■ Selected excerpt
---------------

What does the garden circuit feed?

Is there a cupboard adjacent to the hood? If so you could have a single socket in the cupboard and simply plug the cooker hood into that.

If you mechanically protect the cable than you can run it in non standard places (or bury it 2" deep if the walls are thick enough).

Nope you can do it all yourself (with building notice, and allowing the council to have it inspected at the stages they want). Councils in general don't seem to have got their act together with this, so you will need to speak to yours to find out how they play it.

Yes you can...

Yup. Possibly a non RCD protected radial to feed the fridge and boiler as well.

Yup probably.

Not quite sure I am am visualising this correctly, but it sounds like you are saying you want to come straight up from the under worktop socket to a cable chase that runs horizontally between two other accessories (one possibly being the isolating switch for said socket), turn 90 degrees and carry on to the switch? If so then it complies with the requirement that the cable runs are in direct line of the visible accessories so sounds ok to me.

Layout looks mostly ok (depending on how to solve the extractor issues). You want to design the cable layout so that you don't end up concentrating all the big loads at one end of the circuit - you want them spread out around the ring, or toward the middle of it. Things like kettles/toasters you can largely ignore since they are short duration loads.

---------------

■ Dataset items
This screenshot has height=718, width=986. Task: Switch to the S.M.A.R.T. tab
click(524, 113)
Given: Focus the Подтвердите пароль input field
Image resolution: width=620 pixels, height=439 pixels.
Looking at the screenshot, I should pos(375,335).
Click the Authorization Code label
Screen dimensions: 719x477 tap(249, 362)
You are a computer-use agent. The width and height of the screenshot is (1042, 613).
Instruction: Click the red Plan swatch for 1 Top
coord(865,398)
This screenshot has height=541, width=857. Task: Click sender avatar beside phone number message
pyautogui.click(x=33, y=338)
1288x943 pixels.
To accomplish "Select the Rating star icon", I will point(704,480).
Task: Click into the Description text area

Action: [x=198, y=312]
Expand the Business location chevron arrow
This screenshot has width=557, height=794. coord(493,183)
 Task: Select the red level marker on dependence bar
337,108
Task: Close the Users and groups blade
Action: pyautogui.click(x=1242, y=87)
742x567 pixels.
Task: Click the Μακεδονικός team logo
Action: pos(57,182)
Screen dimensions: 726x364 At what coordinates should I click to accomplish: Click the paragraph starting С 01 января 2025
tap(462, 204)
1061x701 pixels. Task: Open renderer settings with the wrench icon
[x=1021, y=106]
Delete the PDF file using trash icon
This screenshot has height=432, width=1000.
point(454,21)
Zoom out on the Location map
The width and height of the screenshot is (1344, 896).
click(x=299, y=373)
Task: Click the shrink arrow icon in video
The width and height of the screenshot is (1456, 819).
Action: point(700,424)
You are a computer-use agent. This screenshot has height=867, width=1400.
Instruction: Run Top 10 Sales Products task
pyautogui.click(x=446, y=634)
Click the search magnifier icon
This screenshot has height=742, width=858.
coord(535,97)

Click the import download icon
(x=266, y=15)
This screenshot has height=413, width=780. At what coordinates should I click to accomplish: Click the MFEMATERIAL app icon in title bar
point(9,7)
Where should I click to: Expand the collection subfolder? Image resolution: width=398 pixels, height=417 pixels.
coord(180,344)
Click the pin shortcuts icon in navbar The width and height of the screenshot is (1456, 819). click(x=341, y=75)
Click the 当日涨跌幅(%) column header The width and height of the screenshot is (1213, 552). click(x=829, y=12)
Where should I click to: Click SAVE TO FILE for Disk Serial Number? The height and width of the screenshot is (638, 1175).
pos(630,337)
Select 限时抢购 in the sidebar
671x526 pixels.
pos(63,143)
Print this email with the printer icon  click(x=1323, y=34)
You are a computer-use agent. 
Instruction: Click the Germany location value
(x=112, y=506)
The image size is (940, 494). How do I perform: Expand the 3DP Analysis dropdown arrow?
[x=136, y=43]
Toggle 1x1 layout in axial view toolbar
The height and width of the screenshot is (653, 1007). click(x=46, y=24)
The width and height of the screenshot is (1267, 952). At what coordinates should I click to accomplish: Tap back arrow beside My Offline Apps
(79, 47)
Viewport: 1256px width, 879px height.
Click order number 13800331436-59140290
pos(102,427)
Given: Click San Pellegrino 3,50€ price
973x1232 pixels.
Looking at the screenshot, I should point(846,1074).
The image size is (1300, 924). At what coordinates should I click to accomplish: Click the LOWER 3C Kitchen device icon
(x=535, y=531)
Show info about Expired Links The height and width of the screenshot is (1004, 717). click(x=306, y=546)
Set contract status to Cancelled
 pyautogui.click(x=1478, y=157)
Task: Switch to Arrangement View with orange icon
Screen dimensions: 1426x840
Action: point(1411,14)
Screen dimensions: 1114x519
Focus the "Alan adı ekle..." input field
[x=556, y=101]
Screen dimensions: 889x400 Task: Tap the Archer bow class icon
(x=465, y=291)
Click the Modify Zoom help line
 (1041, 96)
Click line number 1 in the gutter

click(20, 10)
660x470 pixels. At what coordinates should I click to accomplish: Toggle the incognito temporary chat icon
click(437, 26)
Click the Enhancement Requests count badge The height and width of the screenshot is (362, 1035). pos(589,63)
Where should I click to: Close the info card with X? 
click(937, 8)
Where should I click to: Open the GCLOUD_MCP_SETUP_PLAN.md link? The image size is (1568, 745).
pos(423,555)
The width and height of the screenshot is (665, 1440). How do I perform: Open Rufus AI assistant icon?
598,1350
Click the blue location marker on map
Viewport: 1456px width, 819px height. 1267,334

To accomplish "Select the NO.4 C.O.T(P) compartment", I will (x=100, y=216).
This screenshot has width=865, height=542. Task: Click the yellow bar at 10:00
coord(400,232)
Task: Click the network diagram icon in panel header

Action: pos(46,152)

---------------

■ Work instructions
1) List every household appliance named in the kitchen wiring replies.
2) Resume the kitchen wiring advice from where it stops.

■ Answers to each task
1) cooker hood, fridge, boiler, extractor, kettles, toasters

2)
Is there any possibility that someone may in future plug in an appliance that they may use outside? If so then the answer is a definite yes. You have also not mentioned what type of earthing system you have (i.e. TN or TN-C-S with an earth provided along with the supply, or a TT setup with local earth rod). If your earthing is TT then *all*circuits need RCD protection.

Again it depends on what we are talking about. If it is just a single exterior socket for example, then it would not be uncommon to provide that from the ring or a spur from it. Perhaps with the addition of a dedicated RCD if the main supply circuit is not already protected by it. If on the other hand you are talking about a 30m cable run to a collection of out buildings which have power and light circuits then you would be looking for a dedicated submain run from the main CU or even taken as a split feed before it.

Hope that helps...

Reply to
John Rumm

IIRC, It's ok if either deep enough or protected. If this makes it easier, I'd put it in steel conduit.

Reply to
Dave Plowman (News)

Thanks for the replies.

Ignoring Part P seems a tempting option, saying it was all done and dusted in late 2004/early 2005, honest guv'nor ;) Looking through the council's building control webpages, they have forms for building work insisting the electrician details are filled in for Part P, with no mention of inspecting DIY. I'm guessing they're one of the many that haven't prepared enough. I'll give them a call.

I'm not having cupboards either side. From my days in a shared house, having to clear the grease off the units either side of the hood wasn't pleasant and put me off having anything near the hood. That said, in those days I would often enter the kitchen to find the fog of a full fry-up in progress with the hood turned off. Nice.

Going deep enough into the walls can't be done so shielding seems the best method.

I don't have a TT earth so I won't need everything RCD'd. The garden circuit just contains a water feature, pair of outdoor uplighters and a floodlamp. I would also like an outdoor socket installed, protected by the RCD of the existing garden setup. That would save having to make the socket in the kitchen nearest the back door RCD protected.

Sounds like spurring off the new kitchen ring using the RCD CU for the garden should be okay.

Thanks,

James

Reply to
James H

If you're using an electric hob, take the fan supply off the load terminals of the cooker control unit, via an unswitched FCU. That way the fan will be on whenever the cooker is on.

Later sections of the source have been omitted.